Benny was away at "college" for four years, and when he returned he bought back the Horseshoe. It wouldn't be until 1964, though, that he owned 100% of it. He removed Joe W. Brown's name from the facade and hired Yesco to design a neon facade for the building. Because of his stint in prison, Benny was never issued a new gaming license but he was understood to be the man in charge of the Horseshoe.
Benny was known to be hard man and did not tolerate cheats. Stories abound of his largesse and of his temper. Just as many stories abound of punishment of those he felt had cheated while playing at the Horseshoe. He was widely known for accepting all bets. He conducted business out of his office, the booth in the Horseshoe restaurant. His recipe for success: "If you wanna get rich, make little people feel like big people... good food cheap, good whiskey cheap, and a good gamble. That's all there is to it, son."
In 1970, Benny made news by hosting the first World Series of Poker. Unlike today's tournament, this was a small, but very elite group of poker players who made their living at playing the game professionally. Benny also had a milllion dollars encased in a over-sized horseshoe shape and put it on display. People came from around the world to have their pictures taken standing next to the display.
In 1988, the Binion family bought the Mint and expanded the Horseshoe so that it took up the entire block. Benny passed away on Christmas Day, 1989. Despite all the stories and whispers about him he was honored, along with Moe Dalitz, as one of the most philanthropic men of his era.
Jack Binion continued to run the Horseshoe until 1998, when in a dispute with his sister, Becky, he surrendered control of the casino. Jack went to the South and opened Horseshoe Clubs in Shreveport and Tunica as well as in Hammond, Indiana. Becky, unlike her brother, seemed to have little skill at running the Horseshoe. She sold off the Million Dollar Display and finally in 2004, the Horseshoe in bankruptcy, she sold the family business to Harrah's Entertainment. Harrah's had bought Jack Binion's Horseshoe Clubs as well. Harrah's sold the Horseshoe building to MTR Gaming but kept the rights to the Horseshoe Club name. MTR hired Federal Heath Sign Company to redesign the neon facade. Neon designer Brian "Buzz" Leming was the designer and the Horseshoe was rechristened Binion's. While the bullnose on the corner was off, you could see the Hotel Apache facade still there behind it.

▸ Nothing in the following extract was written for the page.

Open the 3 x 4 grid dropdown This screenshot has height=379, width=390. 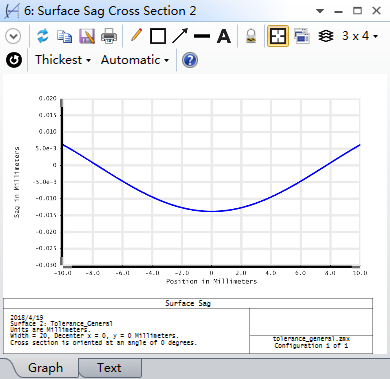pos(360,36)
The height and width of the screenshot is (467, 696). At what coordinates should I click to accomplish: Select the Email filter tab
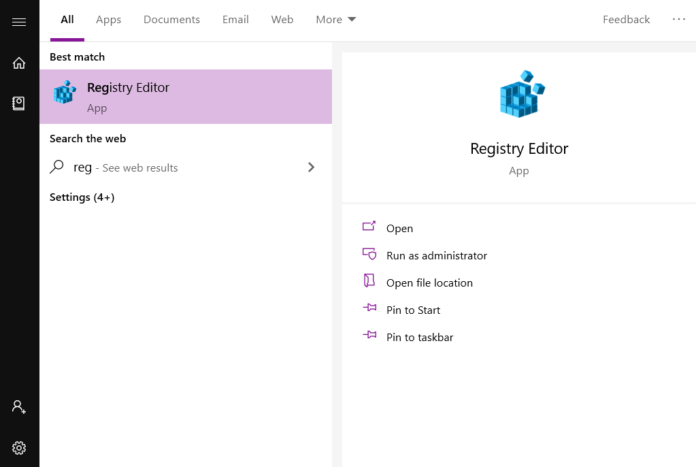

Teddy Jane Binion passed away a few years back. Son Ted was the victim of a sensational murder and the subsequent trial made headlines for months. A statue of Benny Binion on horseback stands near the hotel today. The Binion family ranch and house on Bonanza and Rancho is still standing though vacant and boarded up.
Updated on 6/27/07:
It's been announced that MTR Gaming Group, which took over Binion’s in 2004 from Harrah's Entertainment who kept the name Horseshoe, is selling the 55-year-old downtown casino to TLC Casino Enterprises for $32 million in cash. TLC also owns the Four Queens downtown. The deal has to close by the end of the year (though TLC can request a six-month extension). It needs the approval of the Gaming Regulators and the City of Las Vegas.
I think Benny is spinning in his grave. How about you?